• [DATA ENTRIES]:
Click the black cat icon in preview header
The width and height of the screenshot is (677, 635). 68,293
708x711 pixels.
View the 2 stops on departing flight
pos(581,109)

• [EXERCISE]:
Transcribe each of the records above verbatim, keeping every line unchanged and in its original order.

• [REPLY]:
Click the black cat icon in preview header
The width and height of the screenshot is (677, 635). 68,293
708x711 pixels.
View the 2 stops on departing flight
pos(581,109)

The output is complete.